Philosophy and Ethics

  • Socratic Questioning: link

  • The Trolley Dilemma: link

Discussion

As you try some of the examples above, you realise some similarities:

  1. They are interactive, meaning that a user (or a learner) can play around, and get a sense of what really means

  2. Most visuals illustrate mentally complex concepts. For instance, most examples under Psychology are related to ‘Psychology of Illusion’ - where one might often conclude differently based on personal perceptions.

I think this feature offers valuable opportunities for educators to students in the following scenarios:

  • Turning mentally abstract concepts into visual: Like mathematics (Nash Bargaining Solution), psychology (virtual bargaining) and arts (Van Vogh), physics (how does light deflect), biology (how does our eye work), philosophy? (The sky is the limit)

  • Great for perspective taking (or putting oneself into other’s shoes): understanding how duck and hare can be perceived, how dylxesic people read, how colour blinded people view the world

Importantly, these abstract concepts can often be interpreted differently, implying that what Gemini illustrated visually offers one perspective.

With that said, when to introduce these visuals (before or after introducing a mentally abstract concept) matters. If students were introduced these visuals before they imagine how a concept should look like, these visuals offer ‘an anchor’ of how such concept should look like. In other words, these visuals would replace their imagination and cognitive ability when they learn a concept this way.

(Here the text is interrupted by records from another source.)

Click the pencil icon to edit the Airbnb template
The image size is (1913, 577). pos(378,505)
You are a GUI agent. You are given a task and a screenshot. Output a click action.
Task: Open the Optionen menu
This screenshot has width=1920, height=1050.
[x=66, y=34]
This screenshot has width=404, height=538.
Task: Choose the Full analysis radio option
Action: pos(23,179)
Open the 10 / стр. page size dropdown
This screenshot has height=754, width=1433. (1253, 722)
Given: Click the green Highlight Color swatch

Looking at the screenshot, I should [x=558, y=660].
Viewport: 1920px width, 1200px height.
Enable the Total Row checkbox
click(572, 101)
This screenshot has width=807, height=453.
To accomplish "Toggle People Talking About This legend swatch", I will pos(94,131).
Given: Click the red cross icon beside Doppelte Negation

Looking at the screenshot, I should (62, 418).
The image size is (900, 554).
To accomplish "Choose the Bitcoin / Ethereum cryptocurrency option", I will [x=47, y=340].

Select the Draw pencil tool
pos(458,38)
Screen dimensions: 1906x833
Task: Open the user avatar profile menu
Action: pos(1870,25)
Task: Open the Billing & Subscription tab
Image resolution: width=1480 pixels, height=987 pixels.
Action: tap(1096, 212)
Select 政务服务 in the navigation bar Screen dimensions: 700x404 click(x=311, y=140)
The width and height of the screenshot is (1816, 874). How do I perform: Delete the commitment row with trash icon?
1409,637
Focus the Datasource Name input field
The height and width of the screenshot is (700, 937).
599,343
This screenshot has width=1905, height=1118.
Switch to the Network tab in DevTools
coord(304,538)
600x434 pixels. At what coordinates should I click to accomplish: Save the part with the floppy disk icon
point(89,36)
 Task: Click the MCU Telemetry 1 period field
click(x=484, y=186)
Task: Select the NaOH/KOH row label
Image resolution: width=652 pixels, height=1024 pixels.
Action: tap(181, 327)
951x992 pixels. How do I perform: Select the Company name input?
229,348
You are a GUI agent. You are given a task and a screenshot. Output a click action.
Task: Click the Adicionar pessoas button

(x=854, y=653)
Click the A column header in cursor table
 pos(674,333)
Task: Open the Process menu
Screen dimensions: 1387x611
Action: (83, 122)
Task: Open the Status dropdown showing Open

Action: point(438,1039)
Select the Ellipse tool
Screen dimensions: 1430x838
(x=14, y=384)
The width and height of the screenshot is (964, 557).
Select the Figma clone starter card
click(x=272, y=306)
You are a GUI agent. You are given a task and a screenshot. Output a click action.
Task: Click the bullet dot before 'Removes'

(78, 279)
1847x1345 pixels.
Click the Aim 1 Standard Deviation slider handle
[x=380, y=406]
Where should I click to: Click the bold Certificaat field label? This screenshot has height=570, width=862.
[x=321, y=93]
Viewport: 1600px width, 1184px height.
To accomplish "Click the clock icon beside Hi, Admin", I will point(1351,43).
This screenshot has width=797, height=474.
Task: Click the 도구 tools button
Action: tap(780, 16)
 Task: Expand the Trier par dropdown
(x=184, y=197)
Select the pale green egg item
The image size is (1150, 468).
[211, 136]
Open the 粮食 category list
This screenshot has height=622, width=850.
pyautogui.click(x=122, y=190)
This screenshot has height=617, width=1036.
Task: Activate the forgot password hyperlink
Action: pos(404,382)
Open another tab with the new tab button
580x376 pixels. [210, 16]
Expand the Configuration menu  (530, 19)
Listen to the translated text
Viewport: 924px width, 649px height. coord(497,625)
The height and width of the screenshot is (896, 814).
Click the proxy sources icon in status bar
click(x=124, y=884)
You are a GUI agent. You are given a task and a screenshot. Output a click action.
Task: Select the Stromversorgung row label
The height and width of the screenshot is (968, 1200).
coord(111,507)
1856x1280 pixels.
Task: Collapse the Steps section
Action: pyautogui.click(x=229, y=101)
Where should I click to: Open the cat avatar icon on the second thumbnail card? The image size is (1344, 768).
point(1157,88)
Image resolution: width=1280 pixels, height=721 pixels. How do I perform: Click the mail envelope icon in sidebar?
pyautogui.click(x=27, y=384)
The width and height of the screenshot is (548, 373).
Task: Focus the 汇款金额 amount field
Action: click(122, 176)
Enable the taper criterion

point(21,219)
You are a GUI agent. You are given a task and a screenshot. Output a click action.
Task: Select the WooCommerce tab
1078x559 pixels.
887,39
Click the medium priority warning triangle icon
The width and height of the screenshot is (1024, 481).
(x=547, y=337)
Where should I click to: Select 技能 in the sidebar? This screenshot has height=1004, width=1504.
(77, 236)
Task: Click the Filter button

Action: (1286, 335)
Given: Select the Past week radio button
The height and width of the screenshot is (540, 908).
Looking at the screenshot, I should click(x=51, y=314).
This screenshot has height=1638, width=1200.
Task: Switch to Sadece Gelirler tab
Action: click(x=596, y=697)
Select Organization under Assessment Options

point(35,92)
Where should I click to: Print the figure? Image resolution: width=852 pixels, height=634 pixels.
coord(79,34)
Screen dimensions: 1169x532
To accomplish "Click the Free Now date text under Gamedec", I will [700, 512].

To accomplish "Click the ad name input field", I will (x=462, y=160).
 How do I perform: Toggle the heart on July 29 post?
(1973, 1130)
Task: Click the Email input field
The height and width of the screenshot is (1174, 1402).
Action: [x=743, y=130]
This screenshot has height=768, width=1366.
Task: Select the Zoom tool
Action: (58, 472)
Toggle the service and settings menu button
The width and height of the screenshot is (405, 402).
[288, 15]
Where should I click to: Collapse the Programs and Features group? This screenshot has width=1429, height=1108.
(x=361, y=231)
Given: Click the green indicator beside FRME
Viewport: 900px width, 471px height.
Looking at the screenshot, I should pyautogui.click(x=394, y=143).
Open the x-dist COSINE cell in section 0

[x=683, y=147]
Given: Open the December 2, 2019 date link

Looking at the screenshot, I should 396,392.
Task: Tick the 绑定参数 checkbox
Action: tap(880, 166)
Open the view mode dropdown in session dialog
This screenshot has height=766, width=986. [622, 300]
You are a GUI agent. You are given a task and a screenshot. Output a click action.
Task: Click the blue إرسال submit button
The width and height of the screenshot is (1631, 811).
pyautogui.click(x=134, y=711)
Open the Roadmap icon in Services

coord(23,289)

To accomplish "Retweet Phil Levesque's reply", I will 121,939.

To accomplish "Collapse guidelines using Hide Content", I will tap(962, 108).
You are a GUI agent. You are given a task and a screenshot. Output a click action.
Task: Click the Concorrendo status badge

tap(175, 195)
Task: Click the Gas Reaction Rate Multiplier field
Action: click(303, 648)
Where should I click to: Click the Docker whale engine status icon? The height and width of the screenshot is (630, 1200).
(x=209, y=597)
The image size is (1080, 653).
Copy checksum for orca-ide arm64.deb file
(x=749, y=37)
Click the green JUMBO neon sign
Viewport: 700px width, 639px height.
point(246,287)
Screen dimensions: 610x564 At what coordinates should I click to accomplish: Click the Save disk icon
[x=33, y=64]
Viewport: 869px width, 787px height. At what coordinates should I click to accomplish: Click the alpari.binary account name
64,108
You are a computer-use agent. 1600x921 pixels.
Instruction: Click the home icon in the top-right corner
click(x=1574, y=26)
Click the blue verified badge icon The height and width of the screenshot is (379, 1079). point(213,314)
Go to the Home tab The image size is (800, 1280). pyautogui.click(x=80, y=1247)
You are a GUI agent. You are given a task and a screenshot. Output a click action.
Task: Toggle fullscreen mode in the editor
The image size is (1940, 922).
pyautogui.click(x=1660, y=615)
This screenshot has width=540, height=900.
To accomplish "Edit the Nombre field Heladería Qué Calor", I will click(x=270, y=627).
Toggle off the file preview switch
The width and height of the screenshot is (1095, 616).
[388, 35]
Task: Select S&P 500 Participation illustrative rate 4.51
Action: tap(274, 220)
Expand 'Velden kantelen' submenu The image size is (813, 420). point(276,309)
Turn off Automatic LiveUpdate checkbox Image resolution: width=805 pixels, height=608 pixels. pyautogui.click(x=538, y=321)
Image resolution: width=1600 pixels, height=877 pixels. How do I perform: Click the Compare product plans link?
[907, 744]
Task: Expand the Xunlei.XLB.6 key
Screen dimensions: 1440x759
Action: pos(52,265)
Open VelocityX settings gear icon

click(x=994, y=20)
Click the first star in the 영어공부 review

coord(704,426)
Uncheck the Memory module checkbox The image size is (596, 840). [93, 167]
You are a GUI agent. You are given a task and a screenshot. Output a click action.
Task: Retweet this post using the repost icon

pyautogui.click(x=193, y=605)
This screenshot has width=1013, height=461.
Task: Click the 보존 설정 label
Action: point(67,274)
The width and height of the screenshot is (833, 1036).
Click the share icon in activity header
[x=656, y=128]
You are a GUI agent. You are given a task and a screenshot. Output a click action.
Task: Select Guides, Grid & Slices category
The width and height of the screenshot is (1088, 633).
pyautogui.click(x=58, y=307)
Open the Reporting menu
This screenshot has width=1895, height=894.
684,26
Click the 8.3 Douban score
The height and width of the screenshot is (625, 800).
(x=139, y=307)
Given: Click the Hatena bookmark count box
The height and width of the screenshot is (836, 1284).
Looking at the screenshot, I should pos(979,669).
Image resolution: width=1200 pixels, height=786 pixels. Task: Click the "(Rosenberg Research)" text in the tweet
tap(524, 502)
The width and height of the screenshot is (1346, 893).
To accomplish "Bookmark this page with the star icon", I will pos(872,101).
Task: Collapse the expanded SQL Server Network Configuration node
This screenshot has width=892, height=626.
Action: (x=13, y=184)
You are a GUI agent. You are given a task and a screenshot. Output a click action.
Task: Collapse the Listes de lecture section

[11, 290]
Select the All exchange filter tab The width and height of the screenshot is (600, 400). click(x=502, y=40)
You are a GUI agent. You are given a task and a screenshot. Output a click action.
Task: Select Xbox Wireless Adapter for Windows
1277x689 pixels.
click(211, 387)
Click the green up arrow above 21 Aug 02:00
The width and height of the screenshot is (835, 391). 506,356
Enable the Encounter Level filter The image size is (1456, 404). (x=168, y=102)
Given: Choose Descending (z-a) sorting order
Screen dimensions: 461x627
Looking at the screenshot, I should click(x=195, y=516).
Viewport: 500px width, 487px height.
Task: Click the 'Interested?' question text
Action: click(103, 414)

If, instead, educators introduce these visuals after introducing a concept (treating these as an aid or thinking ‘scaffold’), students could make great use of their imagination while leveraging benefits that these AI tools offers substantially.

Reference

Misyak, J. B., & Chater, N. (2014). Virtual bargaining: a theory of social decision-making. Philosophical Transactions of the Royal Society B: Biological Sciences, 369(1655), 20130487.

Nash, J. F. (1950). The bargaining problem. Econometrica, 18(2), 155-162.

Schelling, T. C. (1969). Models of segregation. The American economic review, 59(2), 488-493.